Fifth: back-pressure. When a backend is slow, requests pile up at the gateway. Without back-pressure, the gateway's memory grows unbounded and it eventually crashes. Hard upper bounds on per-backend in-flight requests (with 503 responses when exceeded) are the standard defense. This is a different concern from per-tenant queuing — it's per-backend-service, protecting the gateway from a single bad backend regardless of which tenants are calling it.

Common mistakes

  • Treating auth as a per-request call to the identity service — at 1M req/sec the identity service melts; layered caches and JWT-style local validation are mandatory
  • Skipping per-tenant isolation — without per-tenant connection caps and rate limits, one noisy tenant can take down service for everyone
  • Globalizing every plugin — running response-validation on every API call when only 10% need it triples the gateway's CPU cost
  • Forgetting back-pressure — when a backend slows, gateway memory grows until the gateway crashes; hard caps on in-flight per-backend are required
  • Conflating north-south (this question) with east-west (service mesh) — they have different latency budgets, different identity models, and different failure modes

Likely follow-up questions

  • How would you support GraphQL APIs where a single request can fan out to many backends in one operation?
  • How would you implement API versioning at the gateway — old clients calling v1 while new clients call v2, with the gateway translating?
  • What changes if you need to support WebSocket and other long-lived connections in addition to short-lived REST/gRPC?
  • How would you debug a latency regression in the gateway — is it auth, rate-limit, a misbehaving plugin, a slow backend, or the network?
  • How would you handle a sudden 100x burst from one tenant (legitimate traffic spike) — block them as a noisy neighbor, or scale to absorb it?

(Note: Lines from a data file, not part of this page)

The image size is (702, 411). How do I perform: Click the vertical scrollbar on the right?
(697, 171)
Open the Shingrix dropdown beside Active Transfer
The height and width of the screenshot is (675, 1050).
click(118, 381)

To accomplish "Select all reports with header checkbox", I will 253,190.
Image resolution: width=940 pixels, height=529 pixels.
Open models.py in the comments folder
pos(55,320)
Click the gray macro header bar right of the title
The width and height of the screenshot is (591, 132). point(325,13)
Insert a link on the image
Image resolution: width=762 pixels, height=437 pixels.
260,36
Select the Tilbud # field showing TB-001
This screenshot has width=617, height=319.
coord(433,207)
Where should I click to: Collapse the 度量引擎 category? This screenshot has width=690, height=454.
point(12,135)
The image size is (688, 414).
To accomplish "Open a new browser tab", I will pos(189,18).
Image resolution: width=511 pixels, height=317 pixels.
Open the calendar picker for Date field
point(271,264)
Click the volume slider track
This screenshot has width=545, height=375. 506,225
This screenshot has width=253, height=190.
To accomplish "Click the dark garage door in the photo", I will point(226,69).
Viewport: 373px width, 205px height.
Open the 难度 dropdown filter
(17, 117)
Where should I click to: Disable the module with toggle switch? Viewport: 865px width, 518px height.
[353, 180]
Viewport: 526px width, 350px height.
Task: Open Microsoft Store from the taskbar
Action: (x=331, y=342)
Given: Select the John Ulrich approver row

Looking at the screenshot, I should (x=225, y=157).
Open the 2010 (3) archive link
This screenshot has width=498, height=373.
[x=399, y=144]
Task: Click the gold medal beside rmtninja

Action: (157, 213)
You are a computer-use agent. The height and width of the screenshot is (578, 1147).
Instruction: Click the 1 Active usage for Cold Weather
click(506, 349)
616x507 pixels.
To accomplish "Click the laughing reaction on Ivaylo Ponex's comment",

Practice Design API Gateway live with an AI interviewer

Free, no sign-up required. Get real-time feedback on your design.

Practice these live

Frequently asked questions

Isn't API Gateway just a reverse proxy?
A reverse proxy is the bottom layer. API Gateway adds auth, rate-limiting, transformation, plugin pipeline, multi-tenant policy enforcement, and observability — all of which a plain reverse proxy doesn't do natively. Production gateways are typically built on top of a high-performance proxy (Envoy, NGINX) with the gateway logic added as plugins or extensions.
How is API Gateway different from Service Mesh?
API Gateway handles north-south traffic (external clients calling into the platform) with public-internet auth schemes (API keys, OAuth, mTLS) and rate-limiting per tenant. Service Mesh handles east-west traffic (services inside the platform calling each other) with internal identities (workload mTLS) and resilience policies (retries, circuit breakers). Different volume profiles, latency budgets, and threat models. Most production platforms run both.
Do I need to name a specific gateway product?
Mentioning the proxy-plus-plugin-pipeline architecture and naming the high-performance proxies that gateways are commonly built on (Envoy, NGINX, HAProxy) is enough. Going deeper on specific gateway products (Kong, AWS API Gateway, Apigee) is optional bonus.
What is the most important concept for Design API Gateway?
Auth latency budget plus per-tenant isolation. The senior signal hinges on (a) recognizing that naive per-request token introspection doesn't scale and proposing layered caching with JWT-local-verify, and (b) explaining how the gateway prevents a noisy tenant from degrading other tenants through per-tenant connection caps and backend-side outbound budgets.